Print the whole listing again, exactly as it stands.

• • • • •

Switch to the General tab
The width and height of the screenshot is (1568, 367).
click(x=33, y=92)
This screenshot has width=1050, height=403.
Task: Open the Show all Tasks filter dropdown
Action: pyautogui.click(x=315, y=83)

• • • • •

* **EXERCISE RESPONSE**
Switch to the General tab
The width and height of the screenshot is (1568, 367).
click(x=33, y=92)
This screenshot has width=1050, height=403.
Task: Open the Show all Tasks filter dropdown
Action: pyautogui.click(x=315, y=83)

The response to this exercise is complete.